For now, we ignore the objective and assume that the saving rate \(s=\frac{c_t}{y_t}\) is constant over time.

Create a NamedTuple to hold parameter values \(\beta=0.96\), \(\delta=0.1\), \(\alpha=0.3\), \(\gamma=4\).

α = 0.3
β = 0.96
γ = 4.0
δ = 0.1
s = 0.2
0.91
struct SolowModel
    α::Float64
    β::Float64
    γ::Float64
    δ::Float64
end
sm = SolowModel(
0.3::Float64,
0.96::Float64,
4.0::Float64,
0.1::Float64,
)
UndefVarError: UndefVarError: `T` not defined in `Main`
Suggestion: check for spelling errors or missing imports.
UndefVarError: `T` not defined in `Main`

Suggestion: check for spelling errors or missing imports.



Stacktrace:

 [1] top-level scope

   @ ~/Teaching/ensae/mie37/tutorials/jl_notebook_cell_df34fa98e69747e1a8f8a730347b8e2f_W5sZmlsZQ==.jl:1
# dictionary (symbol=>float)
d = Dict(
    :α => 0.3,
    :β => 0.96,
    :γ => 4.0,
    :δ => 0.1
)
Dict{Symbol, Float64} with 4 entries:
  :α => 0.3
  :γ => 4.0
  :δ => 0.1
  :β => 0.96
d[:α]
0.3
# namedtuple

model = (; α=0.3, β=0.96, γ=4.0, δ=0.1, s=0.2)
(α = 0.3, β = 0.96, γ = 4.0, δ = 0.1, s = 0.2)
#unpack values with keywords
α = model.α
β = model.β

(;α,β) = model
(α = 0.3, β = 0.96, γ = 4.0, δ = 0.1)

Write down the formula of function \(f\) such that \(k_{t+1}\): \(k_{t+1} = f(k_t)\).

Define a function f(k::Float64, p::NamedTuple)::Float64 to represent \(f\) for a given calibration

# add saving rate
function f(k,p)
    
    (;α, β, γ, δ, s) = p

    # production

    y = k^α
    i = s*y

    K = (1-δ)*k  + i

    return K
end
f (generic function with 2 methods)
@time f(2.0, model)
  0.000011 seconds (1 allocation: 16 bytes)
2.0462288826689834

Write a function simulate(k0::Float64, T::Int, p::NamedTuple)::Vector{Float64} to compute the simulation over T periods starting from initial capital level k0.

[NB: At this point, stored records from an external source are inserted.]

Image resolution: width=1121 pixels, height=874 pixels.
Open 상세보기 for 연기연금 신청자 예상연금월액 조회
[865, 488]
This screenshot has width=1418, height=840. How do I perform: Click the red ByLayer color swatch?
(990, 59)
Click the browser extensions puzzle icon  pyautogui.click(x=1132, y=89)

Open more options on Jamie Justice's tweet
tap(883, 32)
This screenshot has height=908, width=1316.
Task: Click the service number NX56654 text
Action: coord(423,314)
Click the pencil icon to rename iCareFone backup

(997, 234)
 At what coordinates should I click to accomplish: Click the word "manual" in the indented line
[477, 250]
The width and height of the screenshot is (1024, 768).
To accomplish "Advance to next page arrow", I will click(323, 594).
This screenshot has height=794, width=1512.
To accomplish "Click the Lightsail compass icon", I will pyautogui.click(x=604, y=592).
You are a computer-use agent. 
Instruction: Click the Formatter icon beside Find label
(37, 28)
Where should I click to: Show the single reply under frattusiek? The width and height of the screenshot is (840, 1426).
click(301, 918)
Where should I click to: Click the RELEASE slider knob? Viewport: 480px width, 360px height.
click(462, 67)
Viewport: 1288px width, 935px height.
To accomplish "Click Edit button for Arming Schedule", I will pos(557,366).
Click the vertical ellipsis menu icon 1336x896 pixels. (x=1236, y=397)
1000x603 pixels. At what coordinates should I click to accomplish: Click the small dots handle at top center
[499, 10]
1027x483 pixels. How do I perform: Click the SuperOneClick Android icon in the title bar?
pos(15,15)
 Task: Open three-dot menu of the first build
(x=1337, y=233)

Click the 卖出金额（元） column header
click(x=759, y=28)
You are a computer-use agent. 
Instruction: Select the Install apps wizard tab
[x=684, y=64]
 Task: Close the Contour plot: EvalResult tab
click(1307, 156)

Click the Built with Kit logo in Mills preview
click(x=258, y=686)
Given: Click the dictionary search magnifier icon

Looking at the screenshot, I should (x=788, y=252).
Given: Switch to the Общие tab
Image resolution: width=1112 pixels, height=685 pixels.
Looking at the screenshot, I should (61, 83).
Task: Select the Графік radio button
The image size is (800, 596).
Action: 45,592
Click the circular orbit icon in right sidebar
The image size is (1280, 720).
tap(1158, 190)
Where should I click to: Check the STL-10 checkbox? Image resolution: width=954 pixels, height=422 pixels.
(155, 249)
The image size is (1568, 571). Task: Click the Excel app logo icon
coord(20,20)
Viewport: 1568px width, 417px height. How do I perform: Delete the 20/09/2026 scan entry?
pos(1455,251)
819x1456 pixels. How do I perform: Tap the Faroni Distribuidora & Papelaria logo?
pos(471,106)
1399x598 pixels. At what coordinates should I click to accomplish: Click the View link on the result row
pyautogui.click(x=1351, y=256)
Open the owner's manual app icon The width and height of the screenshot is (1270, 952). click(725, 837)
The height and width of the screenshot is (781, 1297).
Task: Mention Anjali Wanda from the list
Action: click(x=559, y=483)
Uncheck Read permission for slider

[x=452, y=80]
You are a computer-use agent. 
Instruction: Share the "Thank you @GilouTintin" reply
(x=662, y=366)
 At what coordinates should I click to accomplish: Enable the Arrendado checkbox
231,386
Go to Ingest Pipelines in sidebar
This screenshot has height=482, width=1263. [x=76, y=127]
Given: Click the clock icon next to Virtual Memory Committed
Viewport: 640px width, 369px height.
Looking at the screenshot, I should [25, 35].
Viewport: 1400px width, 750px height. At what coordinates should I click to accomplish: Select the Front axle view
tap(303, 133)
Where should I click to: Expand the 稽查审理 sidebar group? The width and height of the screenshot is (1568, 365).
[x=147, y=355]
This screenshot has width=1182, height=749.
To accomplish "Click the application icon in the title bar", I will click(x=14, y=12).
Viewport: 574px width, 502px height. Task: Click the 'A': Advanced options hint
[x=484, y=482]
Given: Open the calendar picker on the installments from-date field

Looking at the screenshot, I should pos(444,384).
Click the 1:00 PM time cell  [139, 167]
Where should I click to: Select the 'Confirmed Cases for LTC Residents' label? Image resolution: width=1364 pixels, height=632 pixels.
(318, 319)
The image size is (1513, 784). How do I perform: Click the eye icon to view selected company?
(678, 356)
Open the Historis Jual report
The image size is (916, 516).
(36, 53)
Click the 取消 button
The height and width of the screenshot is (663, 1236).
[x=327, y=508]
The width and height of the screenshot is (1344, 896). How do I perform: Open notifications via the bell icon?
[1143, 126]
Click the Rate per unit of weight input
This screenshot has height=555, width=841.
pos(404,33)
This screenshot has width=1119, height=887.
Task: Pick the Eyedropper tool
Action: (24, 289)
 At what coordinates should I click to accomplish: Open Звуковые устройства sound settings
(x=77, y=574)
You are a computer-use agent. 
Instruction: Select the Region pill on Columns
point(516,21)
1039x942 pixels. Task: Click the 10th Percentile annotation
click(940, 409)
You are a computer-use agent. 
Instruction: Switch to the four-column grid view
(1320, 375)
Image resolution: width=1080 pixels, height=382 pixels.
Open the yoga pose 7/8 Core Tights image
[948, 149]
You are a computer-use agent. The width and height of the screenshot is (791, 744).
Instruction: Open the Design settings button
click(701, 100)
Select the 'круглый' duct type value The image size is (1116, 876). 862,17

function simulate(k0, T, p)

    res = [k0]
    for t=1:T
        k = res[end]
        K = f(k, p)
        push!(res, K)
    end
    return res
end
simulate (generic function with 1 method)
T = 50
res = simulate(2.0, T, model)
51-element Vector{Float64}:
 2.0
 2.0462288826689834
 2.089528674917447
 2.1300608401704926
 2.167981873889157
 2.2034426980783923
 2.236588248806851
 2.2675572178060395
 2.2964819166036654
 2.323488237574935
 ⋮
 2.6574948869350297
 2.659891647730072
 2.662121260861985
 2.6641953419773485
 2.6661247051029044
 2.667919417201969
 2.6695888491235507
 2.6711417231678323
 2.6725861574799716

Make a nice plot to illustrate the convergence. Do we get convergence from any initial level of capital?

using Plots   # all exported functions become available including `plot``
import Plots
Plots.dosomething
tvec = 0:T
plot(tvec, res; title="Solow Model")
# make the plot with different capital levels
T = 80
res_1 = simulate(1.0, T, model)
res_2 = simulate(2.0, T, model)
res_3 = simulate(3.0, T, model);
tvec = 0:T
pl = plot(tvec, res_1; title="Solow Model", label="\$k_0=1.0\$");
plot!(pl, tvec, res_2; label="\$k_0=2.0\$");
plot!(pl, tvec, res_3; label="\$k_0=3.0\$");
pl
# what about other value of svaing rates ?
res_1 = simulate(2.0, T, merge(model, (;s=0.1)))
res_2 = simulate(2.0, T, merge(model, (;s=0.2)))
res_3 = simulate(2.0, T, merge(model, (;s=0.3)));
pl = plot(tvec, res_1; title="Solow Model", label="\$s=1.0\$", xlabel="\$t\$");
plot!(pl, tvec, res_2; label="\$s=2.0\$");
plot!(pl, tvec, res_3; label="\$s=3.0\$");
pl

Suppose you were interested in using f to compute the steady-state. What would you propose to measure convergence speed? To speed-up convergence? Implement these ideas.